According to COFECE, a number of bidders coordinated their participation in public tenders related to the health sector of Mexico. The conduct purportedly affected in more than $1,200 million Mexican pesos ($58.7 million dollars) worth of purchases made by the Mexican Government. While the details are confidential, COFECE has recently investigated several industries within the healthcare sector including latex products, industrial oxygen, medicine distribution, and blood banks/laboratory testing.

Under Mexican law, bid rigging, price fixing, and similar horizontal collusion are considered absolute monopolistic practices, analogous to actions that would be per se illegal under U.S. antitrust laws. Absolute monopolistic practices are punished severely.
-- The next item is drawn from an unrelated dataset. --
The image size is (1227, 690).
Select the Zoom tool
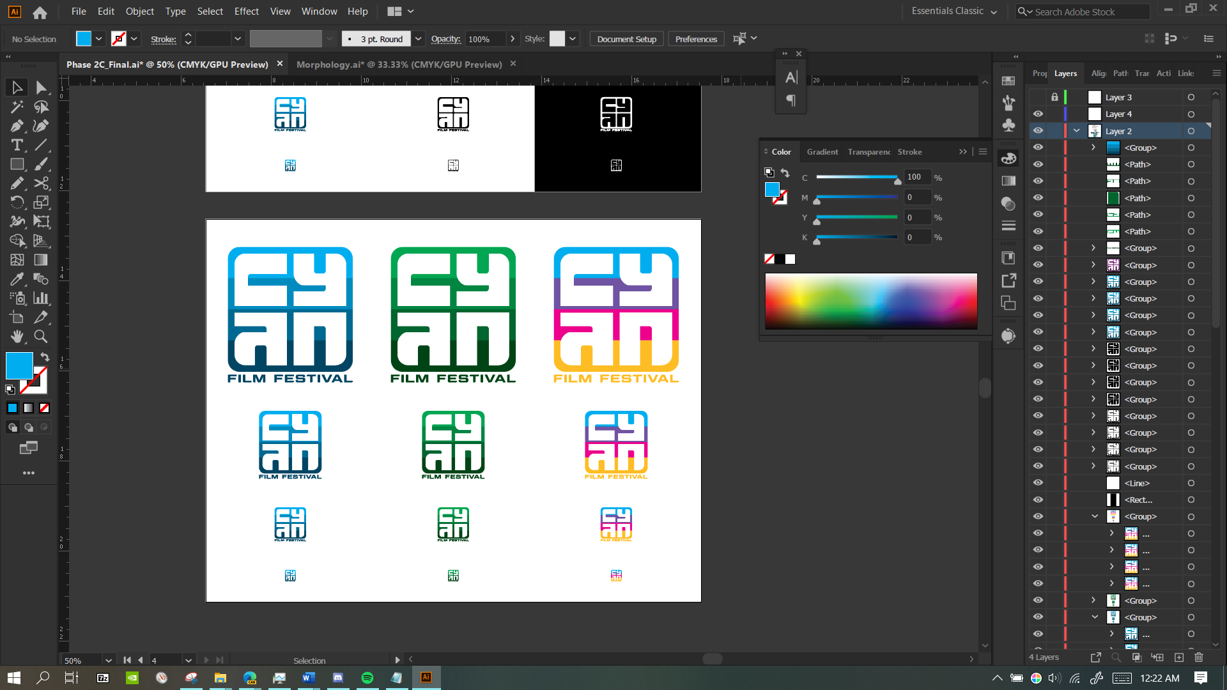point(41,336)
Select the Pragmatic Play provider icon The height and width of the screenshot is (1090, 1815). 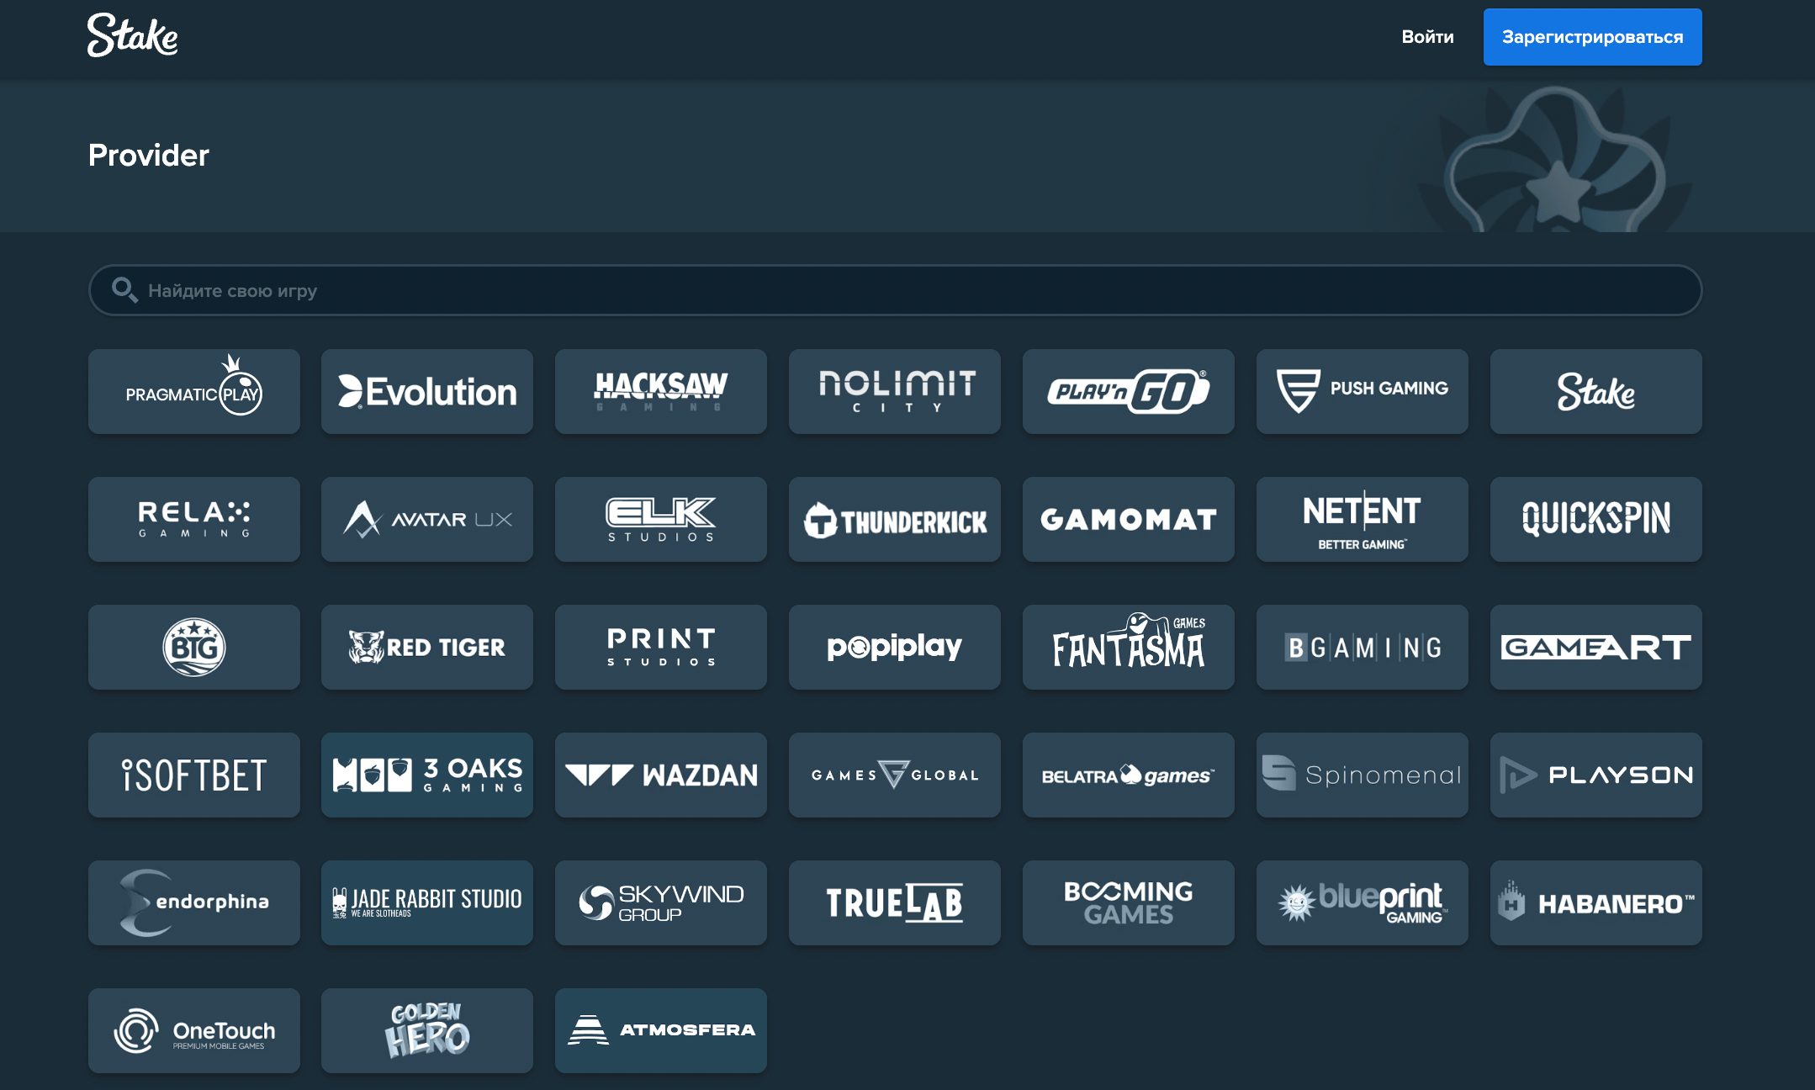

Guilty parties face fines up to 10% of their income, and individuals who directly participate could also receive up to 10 years in prison and a ban on holding management positions in any company for up to 5 years.
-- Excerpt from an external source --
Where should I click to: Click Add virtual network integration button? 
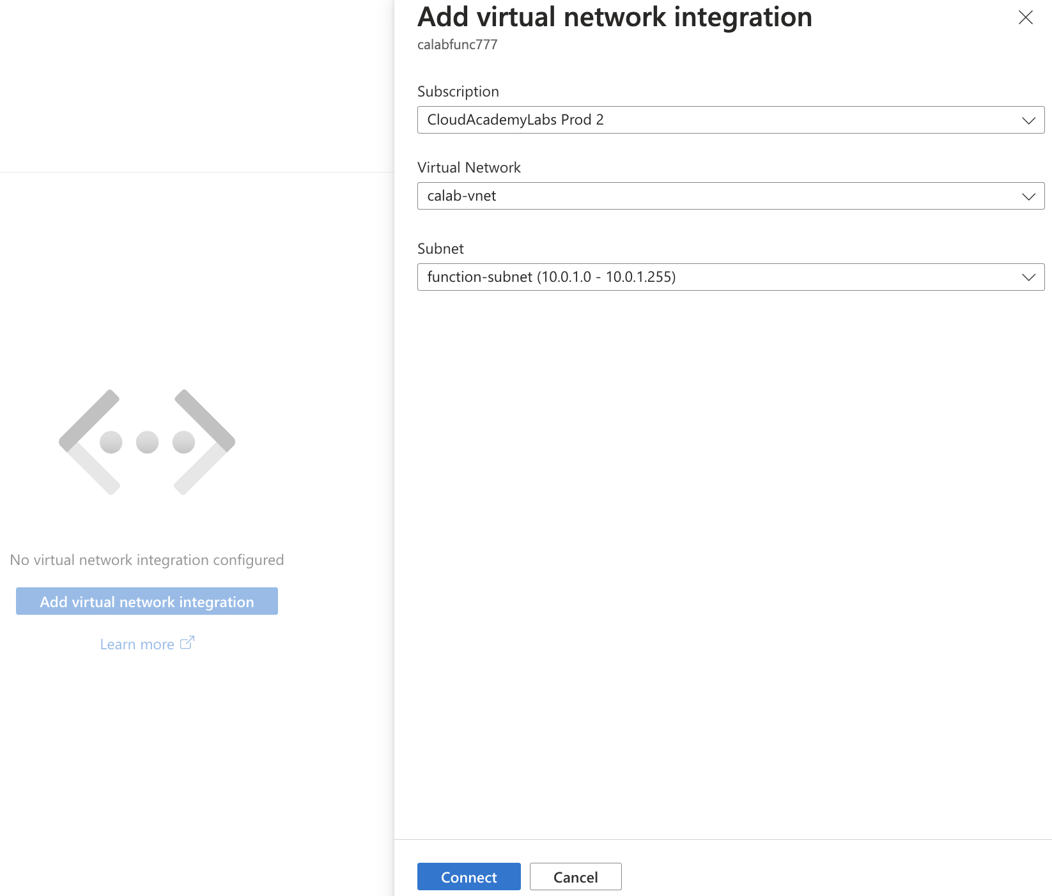click(x=146, y=601)
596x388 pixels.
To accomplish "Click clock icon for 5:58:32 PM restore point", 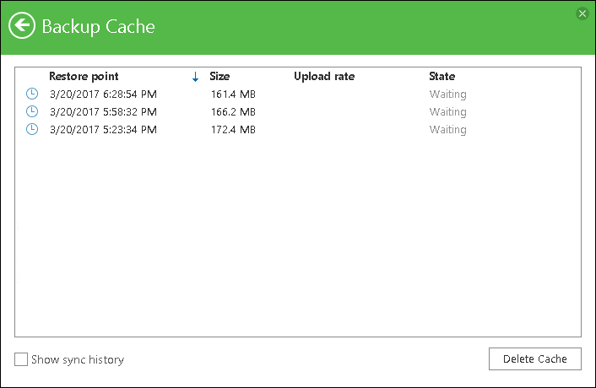I will (x=32, y=111).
First enacted in 1993, Mexican competition law underwent several amendments to improve antitrust enforcement. Most importantly, as part of a series of constitutional reforms in 2013, two autonomous competition authorities were created: the Federal Telecommunications Institute (IFETEL), entrusted with competition policy and enforcement for telecommunication and broadcasting sectors, and COFECE, in charge of competition law enforcement in all other sectors of the economy. In 2014, the Mexican Congress enacted a new competition law, which preserved the main aspects of...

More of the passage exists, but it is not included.